La especialista explica que la narcolepsia es una enfermedad neurológica rara mediante la cual se genera una respuesta autoinmune que lesiona un grupo muy chico de células del tronco cerebral que regulan los estadios de sueño y de vigilia, entre otras cosas.

Aparece por lo general desde que las personas son jóvenes, y se caracteriza por generar una somnolencia diurna que lleva a las personas a descansar en siestas breves y reparadoras que suelen acompañarse de actividad onírica. Requiere de diagnóstico y tratamiento.

“Además, suele padecerse insomnio y en algunas ocasiones lo que se conocen como cataplejias: perder el tono muscular de la cara, de los brazos o de todo el cuerpo en situaciones emocionales intensas”, explica.

En este sentido, señala que entre el 30 y el 60% de los pacientes narcolépticos sufren parálisis del sueño.

¿Se trata la parálisis del sueño?

Daraio indica que existe un tratamiento farmacológico para aquellos casos en los que la parálisis del sueño compromete la cantidad y la calidad del sueño de manera frecuente.

“Cuando la persona no consigue conciliar el sueño, genera parálisis con frecuencia y esto hace que vuelva a despertar con angustia y miedo, es bueno tratarlo”, señala.

Valiensi indica que la terapia cognitivo-conductual y la meditación-relajación también pueden ser de gran ayuda.

Cómo prevenir las parálisis del sueño

Generalmente la parálisis del sueño está asociada a desarreglos de horarios, el hecho de trasnochar o dormir en momentos poco adecuados. Todo esto es muy común en la adolescencia, por eso este grupo etario puede experimentarlo con mayor frecuencia.

Valiensi indica que puede presentarse de manera aislada por estrés o ansiedad. también se asocia al consumo de alcohol, y al hecho de privarse crónicamente de horas de sueño o padecer un sueño fragmentado.

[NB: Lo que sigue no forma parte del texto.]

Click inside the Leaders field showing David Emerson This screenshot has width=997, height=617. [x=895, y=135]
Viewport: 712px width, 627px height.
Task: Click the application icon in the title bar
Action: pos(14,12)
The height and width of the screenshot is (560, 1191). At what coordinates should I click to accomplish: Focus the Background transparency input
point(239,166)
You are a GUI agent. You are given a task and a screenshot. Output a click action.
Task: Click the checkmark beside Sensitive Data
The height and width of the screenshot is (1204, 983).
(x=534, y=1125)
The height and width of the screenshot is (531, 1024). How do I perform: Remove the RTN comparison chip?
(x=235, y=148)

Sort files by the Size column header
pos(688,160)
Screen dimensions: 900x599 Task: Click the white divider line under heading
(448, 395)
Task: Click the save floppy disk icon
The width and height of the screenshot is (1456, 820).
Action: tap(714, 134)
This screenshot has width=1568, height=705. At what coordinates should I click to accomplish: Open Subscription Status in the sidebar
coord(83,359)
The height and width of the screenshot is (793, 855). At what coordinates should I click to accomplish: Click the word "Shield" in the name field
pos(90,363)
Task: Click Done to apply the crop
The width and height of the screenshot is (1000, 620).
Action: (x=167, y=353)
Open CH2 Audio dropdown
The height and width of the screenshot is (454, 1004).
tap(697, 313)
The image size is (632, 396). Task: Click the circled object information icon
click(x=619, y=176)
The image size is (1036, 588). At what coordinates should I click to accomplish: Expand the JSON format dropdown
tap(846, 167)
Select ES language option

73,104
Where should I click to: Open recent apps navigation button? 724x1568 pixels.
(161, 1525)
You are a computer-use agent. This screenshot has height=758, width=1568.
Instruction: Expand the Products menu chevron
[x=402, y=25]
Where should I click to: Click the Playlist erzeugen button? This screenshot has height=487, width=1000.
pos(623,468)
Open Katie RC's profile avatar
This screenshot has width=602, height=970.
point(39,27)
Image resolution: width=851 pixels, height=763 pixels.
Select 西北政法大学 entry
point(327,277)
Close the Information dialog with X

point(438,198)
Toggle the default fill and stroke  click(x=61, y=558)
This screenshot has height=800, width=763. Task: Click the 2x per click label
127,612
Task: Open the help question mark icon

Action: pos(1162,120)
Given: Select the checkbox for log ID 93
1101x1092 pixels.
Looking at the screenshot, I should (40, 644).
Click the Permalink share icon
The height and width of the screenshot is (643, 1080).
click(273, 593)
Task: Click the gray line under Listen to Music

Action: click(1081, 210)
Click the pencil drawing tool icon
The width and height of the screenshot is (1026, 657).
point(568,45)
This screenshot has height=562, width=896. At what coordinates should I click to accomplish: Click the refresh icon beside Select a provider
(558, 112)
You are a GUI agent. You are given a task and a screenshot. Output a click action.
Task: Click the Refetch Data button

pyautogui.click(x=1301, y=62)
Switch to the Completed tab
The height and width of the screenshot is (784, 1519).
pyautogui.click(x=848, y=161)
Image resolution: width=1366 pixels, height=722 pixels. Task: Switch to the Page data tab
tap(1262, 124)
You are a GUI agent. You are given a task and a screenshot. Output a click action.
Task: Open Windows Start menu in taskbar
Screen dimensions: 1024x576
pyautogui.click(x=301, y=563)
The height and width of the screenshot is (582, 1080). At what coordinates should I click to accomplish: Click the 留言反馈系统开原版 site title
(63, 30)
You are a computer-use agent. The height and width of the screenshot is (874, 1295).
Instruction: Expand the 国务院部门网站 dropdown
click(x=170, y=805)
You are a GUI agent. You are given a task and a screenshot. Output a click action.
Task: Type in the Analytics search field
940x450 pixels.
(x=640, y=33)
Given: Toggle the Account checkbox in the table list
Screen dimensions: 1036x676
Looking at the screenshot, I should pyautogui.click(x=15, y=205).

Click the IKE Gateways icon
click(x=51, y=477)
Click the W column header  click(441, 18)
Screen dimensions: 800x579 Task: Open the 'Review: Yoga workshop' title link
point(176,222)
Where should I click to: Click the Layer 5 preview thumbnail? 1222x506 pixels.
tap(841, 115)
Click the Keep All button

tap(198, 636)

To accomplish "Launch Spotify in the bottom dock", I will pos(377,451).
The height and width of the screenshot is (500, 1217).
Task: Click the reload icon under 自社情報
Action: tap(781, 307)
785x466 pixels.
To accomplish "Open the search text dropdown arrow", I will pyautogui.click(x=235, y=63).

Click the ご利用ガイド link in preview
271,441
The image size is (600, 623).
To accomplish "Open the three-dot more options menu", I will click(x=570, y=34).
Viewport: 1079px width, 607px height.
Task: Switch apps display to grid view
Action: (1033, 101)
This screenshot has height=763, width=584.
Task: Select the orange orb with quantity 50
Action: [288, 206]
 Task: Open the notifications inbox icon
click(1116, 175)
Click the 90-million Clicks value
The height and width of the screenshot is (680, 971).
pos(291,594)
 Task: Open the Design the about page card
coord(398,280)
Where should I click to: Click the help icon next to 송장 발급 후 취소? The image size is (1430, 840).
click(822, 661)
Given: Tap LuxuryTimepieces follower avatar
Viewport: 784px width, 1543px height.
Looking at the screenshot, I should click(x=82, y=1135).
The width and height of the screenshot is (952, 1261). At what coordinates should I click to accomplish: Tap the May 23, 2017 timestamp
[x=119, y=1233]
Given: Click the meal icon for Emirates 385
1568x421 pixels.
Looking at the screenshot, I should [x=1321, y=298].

Por todo esto, mantener una higiene del sueño adecuada es el principal consejo a la hora de intentar prevenir estos episodios según Valiensi:

Respetar los hábitos de sueño adecuados, Acostarse y levantarse según un horario lo más regular posible, Pasar en la cama el número de horas adecuado, Evitar las siestas prolongadas durante el día No privarse crónicamente de sueño. Dormir boca abajo también puede ayudar.